══ MATERIAL PROVIDED ══

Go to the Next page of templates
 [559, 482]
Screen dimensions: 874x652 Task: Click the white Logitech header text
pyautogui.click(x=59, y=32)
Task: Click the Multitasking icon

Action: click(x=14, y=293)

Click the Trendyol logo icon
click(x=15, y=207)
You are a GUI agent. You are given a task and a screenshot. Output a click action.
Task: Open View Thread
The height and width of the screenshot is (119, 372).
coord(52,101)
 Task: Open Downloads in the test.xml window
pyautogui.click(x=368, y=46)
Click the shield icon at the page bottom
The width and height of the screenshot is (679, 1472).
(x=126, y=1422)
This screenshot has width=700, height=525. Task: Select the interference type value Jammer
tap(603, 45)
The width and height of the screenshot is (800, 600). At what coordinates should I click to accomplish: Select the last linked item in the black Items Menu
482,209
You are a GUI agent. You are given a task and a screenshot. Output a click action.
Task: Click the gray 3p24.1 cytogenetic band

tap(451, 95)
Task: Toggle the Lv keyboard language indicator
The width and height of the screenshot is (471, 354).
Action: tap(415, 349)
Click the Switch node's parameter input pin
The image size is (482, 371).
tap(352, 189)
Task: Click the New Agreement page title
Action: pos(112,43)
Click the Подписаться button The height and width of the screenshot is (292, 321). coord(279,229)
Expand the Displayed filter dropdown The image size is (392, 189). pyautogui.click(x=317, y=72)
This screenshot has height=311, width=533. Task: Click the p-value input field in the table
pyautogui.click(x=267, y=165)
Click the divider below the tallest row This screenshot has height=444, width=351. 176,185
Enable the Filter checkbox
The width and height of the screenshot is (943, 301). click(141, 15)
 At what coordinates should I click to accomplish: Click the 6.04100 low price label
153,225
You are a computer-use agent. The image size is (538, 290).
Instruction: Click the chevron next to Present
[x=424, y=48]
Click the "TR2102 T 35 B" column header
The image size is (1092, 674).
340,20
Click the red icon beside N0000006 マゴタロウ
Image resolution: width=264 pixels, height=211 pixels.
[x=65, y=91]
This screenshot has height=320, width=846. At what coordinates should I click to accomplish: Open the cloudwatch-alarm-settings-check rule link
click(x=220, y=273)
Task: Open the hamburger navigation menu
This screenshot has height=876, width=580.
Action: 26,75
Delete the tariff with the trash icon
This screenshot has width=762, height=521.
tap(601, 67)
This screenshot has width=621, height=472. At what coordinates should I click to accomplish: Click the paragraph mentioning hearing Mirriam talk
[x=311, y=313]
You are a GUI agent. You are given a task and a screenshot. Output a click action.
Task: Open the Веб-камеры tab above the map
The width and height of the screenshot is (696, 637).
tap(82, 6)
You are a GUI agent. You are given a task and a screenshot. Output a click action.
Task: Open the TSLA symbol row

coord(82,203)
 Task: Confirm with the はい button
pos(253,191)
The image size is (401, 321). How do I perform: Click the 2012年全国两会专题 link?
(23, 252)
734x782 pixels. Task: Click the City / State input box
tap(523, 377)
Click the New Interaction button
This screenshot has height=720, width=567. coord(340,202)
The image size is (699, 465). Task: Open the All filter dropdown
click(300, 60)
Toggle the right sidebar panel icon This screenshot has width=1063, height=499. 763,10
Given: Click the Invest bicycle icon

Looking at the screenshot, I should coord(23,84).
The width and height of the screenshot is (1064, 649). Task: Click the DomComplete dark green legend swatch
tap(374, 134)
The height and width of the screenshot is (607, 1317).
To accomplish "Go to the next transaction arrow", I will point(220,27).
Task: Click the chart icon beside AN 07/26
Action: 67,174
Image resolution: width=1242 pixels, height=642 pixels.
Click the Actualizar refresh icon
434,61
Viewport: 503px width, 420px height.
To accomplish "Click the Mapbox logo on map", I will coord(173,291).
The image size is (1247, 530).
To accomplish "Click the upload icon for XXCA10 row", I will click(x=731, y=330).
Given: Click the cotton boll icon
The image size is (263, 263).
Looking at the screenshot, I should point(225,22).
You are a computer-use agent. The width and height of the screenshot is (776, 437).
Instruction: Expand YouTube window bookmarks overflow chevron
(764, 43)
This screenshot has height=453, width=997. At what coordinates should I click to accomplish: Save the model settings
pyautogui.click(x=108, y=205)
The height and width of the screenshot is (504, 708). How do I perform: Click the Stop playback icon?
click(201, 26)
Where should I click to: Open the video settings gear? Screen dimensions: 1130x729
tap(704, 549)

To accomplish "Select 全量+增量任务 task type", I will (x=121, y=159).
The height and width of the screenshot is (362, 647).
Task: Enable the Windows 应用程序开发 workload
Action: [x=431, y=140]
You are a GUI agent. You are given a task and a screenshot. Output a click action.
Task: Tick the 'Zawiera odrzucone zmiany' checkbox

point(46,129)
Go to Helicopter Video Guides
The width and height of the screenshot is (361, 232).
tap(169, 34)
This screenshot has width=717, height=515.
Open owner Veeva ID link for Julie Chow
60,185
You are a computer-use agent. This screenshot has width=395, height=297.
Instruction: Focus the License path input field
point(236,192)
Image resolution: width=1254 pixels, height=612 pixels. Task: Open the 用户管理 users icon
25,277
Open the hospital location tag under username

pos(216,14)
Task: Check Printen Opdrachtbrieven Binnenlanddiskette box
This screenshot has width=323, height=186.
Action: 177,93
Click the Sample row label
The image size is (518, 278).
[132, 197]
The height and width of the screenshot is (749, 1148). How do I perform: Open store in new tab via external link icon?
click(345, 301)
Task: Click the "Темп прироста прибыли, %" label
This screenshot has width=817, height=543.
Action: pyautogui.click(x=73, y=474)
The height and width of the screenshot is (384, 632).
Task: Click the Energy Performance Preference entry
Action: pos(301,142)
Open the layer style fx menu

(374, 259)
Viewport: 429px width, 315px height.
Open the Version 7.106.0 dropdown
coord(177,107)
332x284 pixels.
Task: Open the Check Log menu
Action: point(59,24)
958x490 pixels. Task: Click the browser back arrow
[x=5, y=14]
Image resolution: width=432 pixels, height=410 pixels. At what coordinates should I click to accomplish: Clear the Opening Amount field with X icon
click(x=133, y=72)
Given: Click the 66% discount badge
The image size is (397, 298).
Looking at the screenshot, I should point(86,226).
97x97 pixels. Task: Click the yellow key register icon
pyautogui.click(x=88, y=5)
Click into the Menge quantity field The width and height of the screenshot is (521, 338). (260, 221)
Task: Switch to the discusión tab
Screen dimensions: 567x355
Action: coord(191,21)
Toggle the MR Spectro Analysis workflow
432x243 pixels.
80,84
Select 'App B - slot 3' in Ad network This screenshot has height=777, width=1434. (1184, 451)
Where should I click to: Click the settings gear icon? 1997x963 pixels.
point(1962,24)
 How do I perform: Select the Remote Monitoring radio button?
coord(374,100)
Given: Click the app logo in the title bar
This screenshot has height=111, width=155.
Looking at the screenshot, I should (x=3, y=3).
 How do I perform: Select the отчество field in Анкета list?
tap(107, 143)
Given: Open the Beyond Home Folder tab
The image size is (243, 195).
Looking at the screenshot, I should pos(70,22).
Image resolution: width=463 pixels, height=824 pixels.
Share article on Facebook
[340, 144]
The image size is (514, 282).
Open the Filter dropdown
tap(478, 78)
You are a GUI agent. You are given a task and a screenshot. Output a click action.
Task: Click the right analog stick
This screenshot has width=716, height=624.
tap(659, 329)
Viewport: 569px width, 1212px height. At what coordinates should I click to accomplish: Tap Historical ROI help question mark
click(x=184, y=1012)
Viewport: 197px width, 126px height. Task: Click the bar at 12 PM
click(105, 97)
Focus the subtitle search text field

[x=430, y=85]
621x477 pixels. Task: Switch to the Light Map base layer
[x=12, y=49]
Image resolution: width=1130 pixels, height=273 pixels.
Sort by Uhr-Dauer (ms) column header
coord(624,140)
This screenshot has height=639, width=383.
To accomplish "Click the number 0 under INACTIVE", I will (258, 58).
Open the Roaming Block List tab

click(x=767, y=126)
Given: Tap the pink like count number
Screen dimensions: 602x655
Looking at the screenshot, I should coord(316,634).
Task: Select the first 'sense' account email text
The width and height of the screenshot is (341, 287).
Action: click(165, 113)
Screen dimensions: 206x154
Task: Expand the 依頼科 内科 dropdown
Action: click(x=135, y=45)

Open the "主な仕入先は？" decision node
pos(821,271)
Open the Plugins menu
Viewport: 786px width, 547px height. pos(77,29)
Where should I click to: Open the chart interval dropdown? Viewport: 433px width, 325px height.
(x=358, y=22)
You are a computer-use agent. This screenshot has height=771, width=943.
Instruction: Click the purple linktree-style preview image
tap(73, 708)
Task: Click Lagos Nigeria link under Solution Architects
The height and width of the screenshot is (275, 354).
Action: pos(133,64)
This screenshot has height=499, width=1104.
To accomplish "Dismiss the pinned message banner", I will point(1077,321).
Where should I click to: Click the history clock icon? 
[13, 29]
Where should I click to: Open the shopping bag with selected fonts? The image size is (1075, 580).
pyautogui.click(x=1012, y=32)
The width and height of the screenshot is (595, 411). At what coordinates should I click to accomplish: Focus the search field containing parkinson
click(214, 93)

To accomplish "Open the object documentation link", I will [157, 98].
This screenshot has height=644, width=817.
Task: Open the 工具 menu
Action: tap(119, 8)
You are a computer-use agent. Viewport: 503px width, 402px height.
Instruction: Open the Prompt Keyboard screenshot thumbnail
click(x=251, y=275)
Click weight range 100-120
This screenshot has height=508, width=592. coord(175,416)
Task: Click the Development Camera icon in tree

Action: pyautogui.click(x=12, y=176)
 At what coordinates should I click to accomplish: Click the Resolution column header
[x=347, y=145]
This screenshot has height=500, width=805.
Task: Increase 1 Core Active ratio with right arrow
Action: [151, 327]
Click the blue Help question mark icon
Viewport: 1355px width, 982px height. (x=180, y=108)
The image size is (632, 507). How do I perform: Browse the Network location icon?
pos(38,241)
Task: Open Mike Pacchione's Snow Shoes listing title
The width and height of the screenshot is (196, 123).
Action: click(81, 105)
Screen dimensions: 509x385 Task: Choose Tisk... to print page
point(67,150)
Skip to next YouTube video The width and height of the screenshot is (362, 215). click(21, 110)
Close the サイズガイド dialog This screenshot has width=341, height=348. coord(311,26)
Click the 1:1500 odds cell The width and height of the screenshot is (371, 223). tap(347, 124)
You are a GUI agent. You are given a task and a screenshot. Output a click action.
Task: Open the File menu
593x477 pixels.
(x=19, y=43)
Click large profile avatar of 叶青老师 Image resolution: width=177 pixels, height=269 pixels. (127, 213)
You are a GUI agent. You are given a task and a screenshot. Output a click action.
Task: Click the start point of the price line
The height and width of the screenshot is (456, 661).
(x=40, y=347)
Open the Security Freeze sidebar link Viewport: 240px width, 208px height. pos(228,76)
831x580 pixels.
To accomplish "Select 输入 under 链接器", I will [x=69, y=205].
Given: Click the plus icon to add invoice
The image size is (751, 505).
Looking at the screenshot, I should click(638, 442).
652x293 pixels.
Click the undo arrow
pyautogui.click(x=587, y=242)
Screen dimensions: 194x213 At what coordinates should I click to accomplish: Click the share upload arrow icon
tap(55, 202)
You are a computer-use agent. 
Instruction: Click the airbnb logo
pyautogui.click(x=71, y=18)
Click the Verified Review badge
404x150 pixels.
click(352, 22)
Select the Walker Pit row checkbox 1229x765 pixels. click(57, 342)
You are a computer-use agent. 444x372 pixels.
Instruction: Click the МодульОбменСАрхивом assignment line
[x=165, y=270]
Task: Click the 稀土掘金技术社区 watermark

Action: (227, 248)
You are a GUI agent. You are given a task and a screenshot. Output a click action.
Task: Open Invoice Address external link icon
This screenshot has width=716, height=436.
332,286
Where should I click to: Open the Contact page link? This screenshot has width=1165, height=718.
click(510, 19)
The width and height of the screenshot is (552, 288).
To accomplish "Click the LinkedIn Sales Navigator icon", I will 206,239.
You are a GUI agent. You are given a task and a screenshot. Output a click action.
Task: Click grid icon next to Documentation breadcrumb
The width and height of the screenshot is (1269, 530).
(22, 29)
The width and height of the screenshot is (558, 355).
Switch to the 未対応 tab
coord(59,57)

═══

Lines holding the word "badge" in the entries above are the ones to pull out. Copy them all.

Given: Click the 66% discount badge
Click the Verified Review badge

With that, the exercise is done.